In truth, the best plan for reading and illuminating Scripture I’ve ever seen is T3: Teen Timeline. It’s a DVD-plus-workbook set that will blow your mind six ways till Tuesday (and I don’t even know what that means now that I’ve said it). It costs a little money, but it’s amazing and will light you up like a Christmas tree.
But if you don’t happen to have a little extra cash, here’s one practical way you can start reading Scripture:
1. Start with the four Gospels – Matthew, Mark, Luke, and John. Aim to familiarize yourself with Jesus, and not only His teachings, but Himself as a person. Get a sense of His personality, how He reacted in any given situation, who and what was important to Him. You will not be able to understand any of the rest of Scripture without a basic understanding of and relationship with Christ.

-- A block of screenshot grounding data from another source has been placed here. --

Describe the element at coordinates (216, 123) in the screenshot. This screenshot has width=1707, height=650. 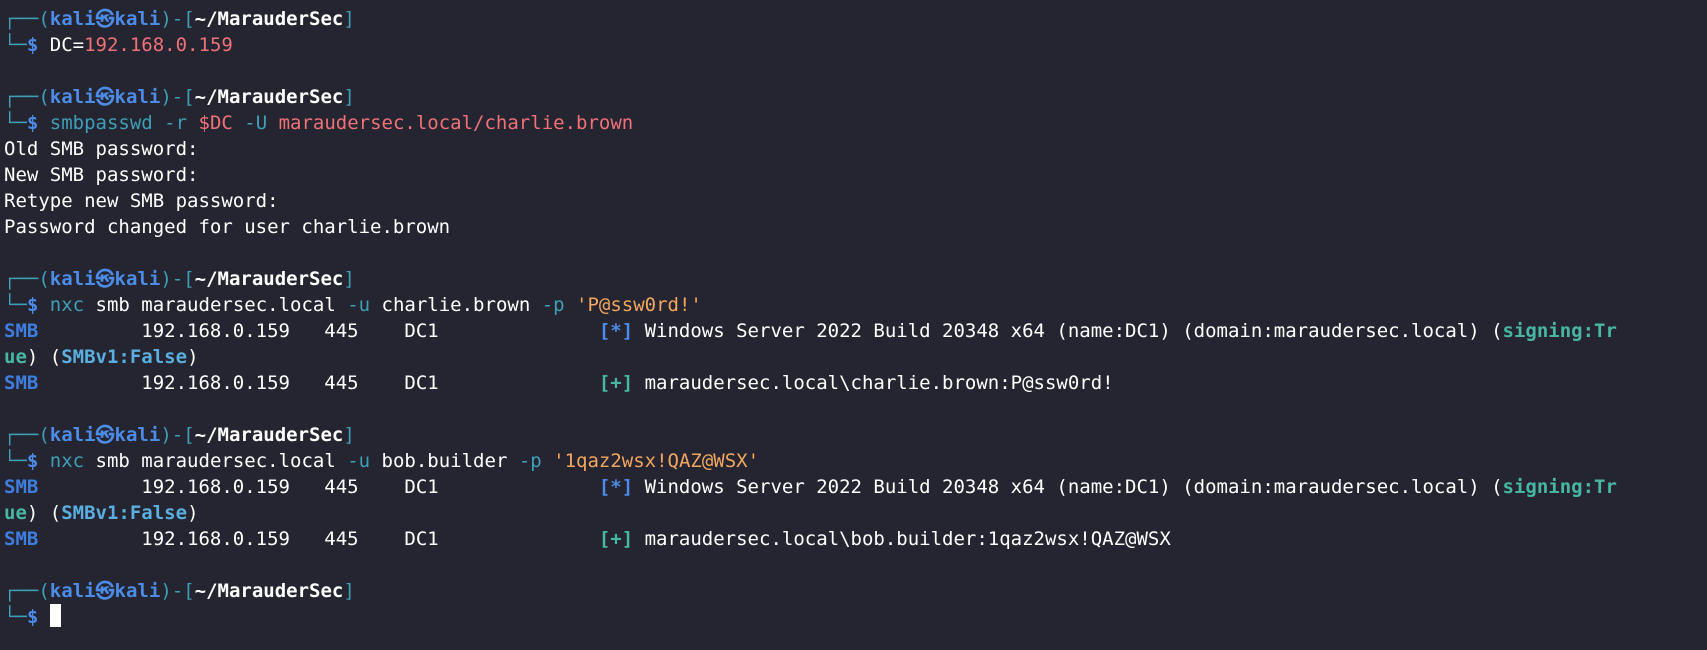
I see `command-token: $DC` at that location.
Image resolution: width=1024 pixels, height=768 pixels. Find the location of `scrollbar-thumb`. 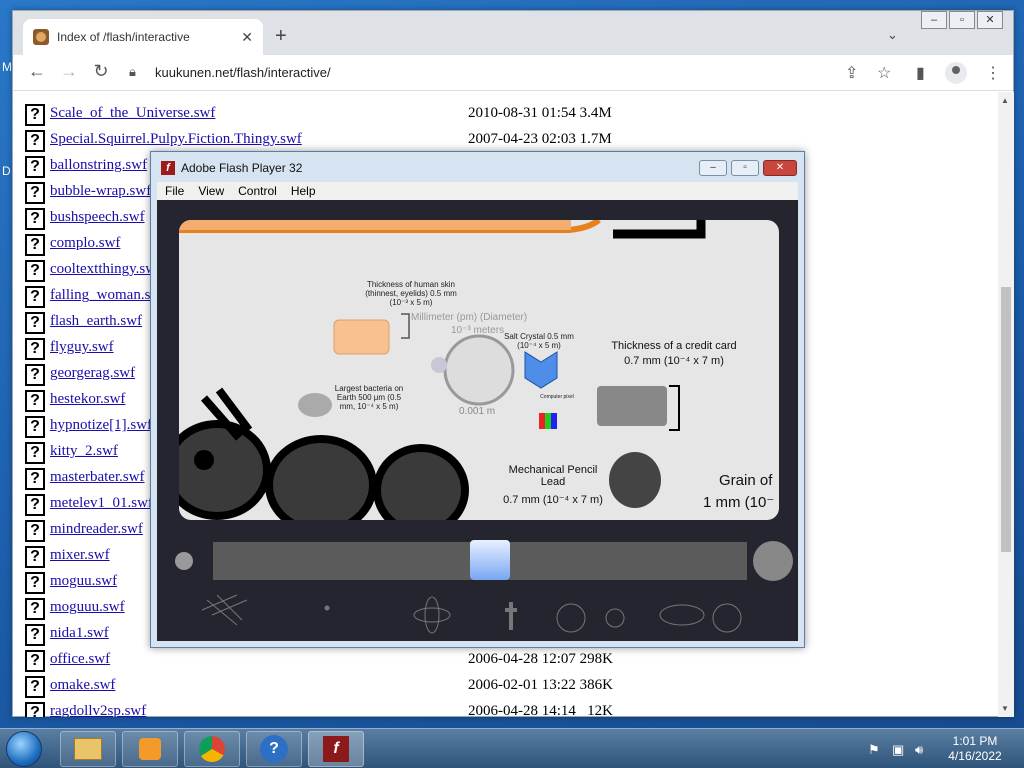

scrollbar-thumb is located at coordinates (1006, 420).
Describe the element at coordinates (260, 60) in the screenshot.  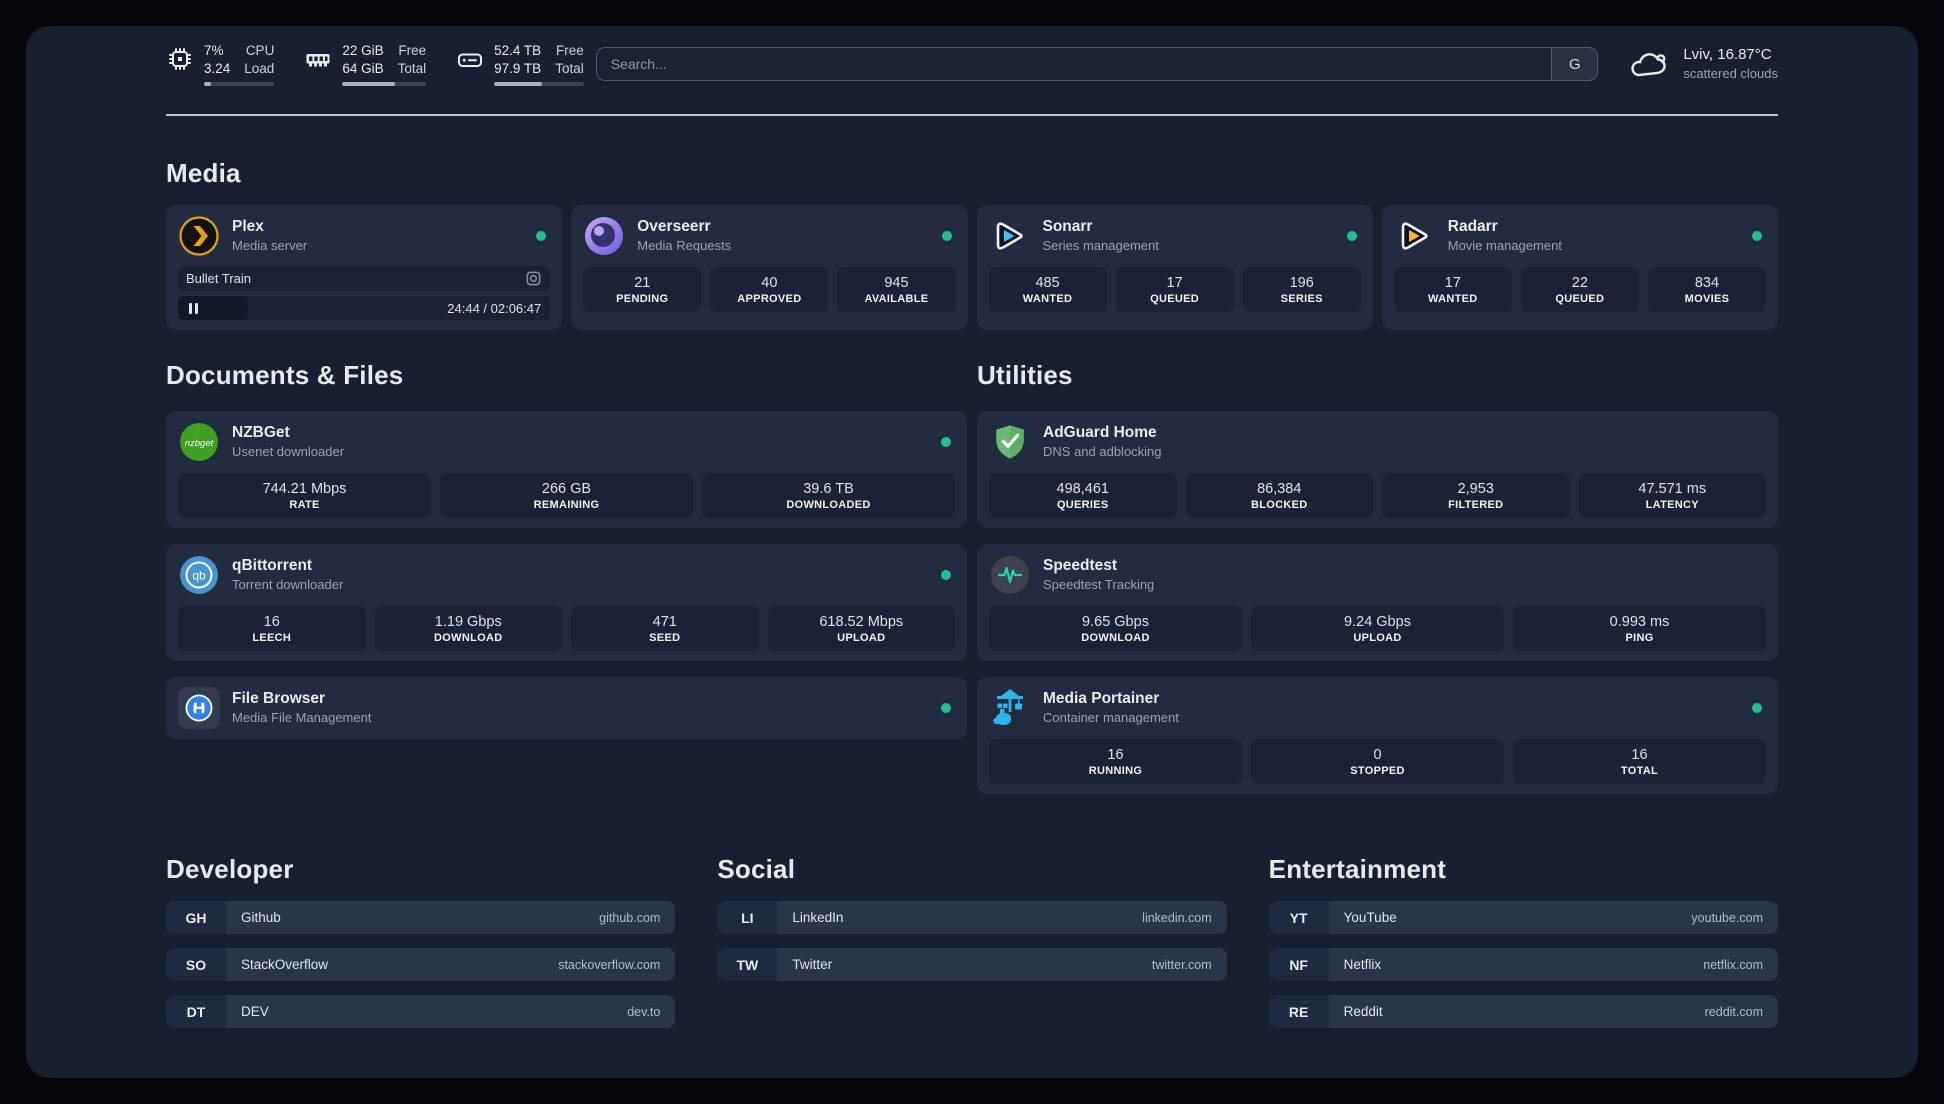
I see `cpu-labels: CPU Load` at that location.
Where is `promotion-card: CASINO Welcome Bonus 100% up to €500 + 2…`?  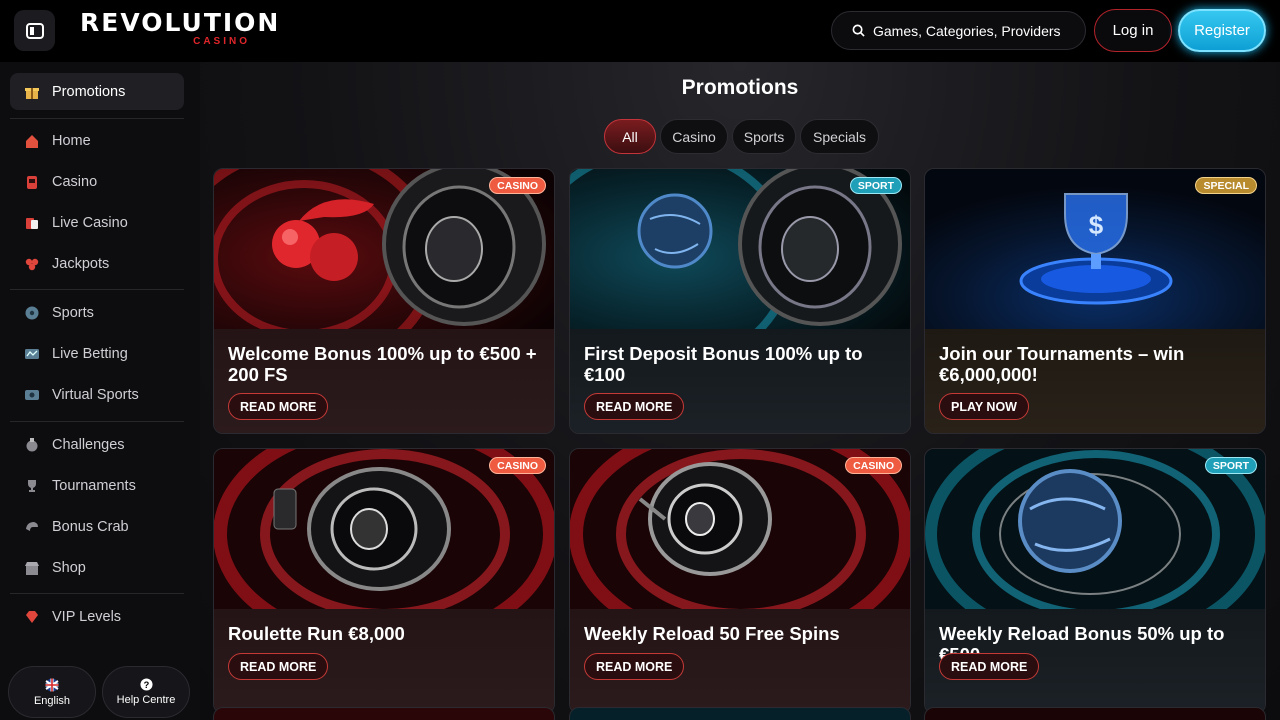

2. Next, read Genesis and Exodus. Watch the story of God’s people unfold, and specifically, try and draw parallels between your real-life experiences and those of the Israelites. Ever failed to properly thank God for something He did for you? You can probably find a place where you identify with them. Ever had a little step forward in your prayer life, followed immediately by three big steps backward? Israel describes you perfectly.
3. Next, read Judges, 1 and 2 Samuel, and 1 and 2 Kings. What you’re aiming for here is to get an understanding of the basic timeline of God’s people. Pay special attention to King David, as he is kind of a BIG DEAL and also has the coolest first name in the history of ever.
4. Now go for the Book of Acts. This is the story of God’s people now that Christ has come and changed everything. This is the beginning of OUR story, as Catholics.
5. Once you’ve read all these, you should have a rough, fuzzy sketch of salvation history outlined in your head, the history of God’s people. There is, of course, a TON more to learn, but this should hopefully get you started, and give you a foundation you can use in reading the other books.
I hope this helps you as much as it would have helped me all those years ago. Stay classy, my friends.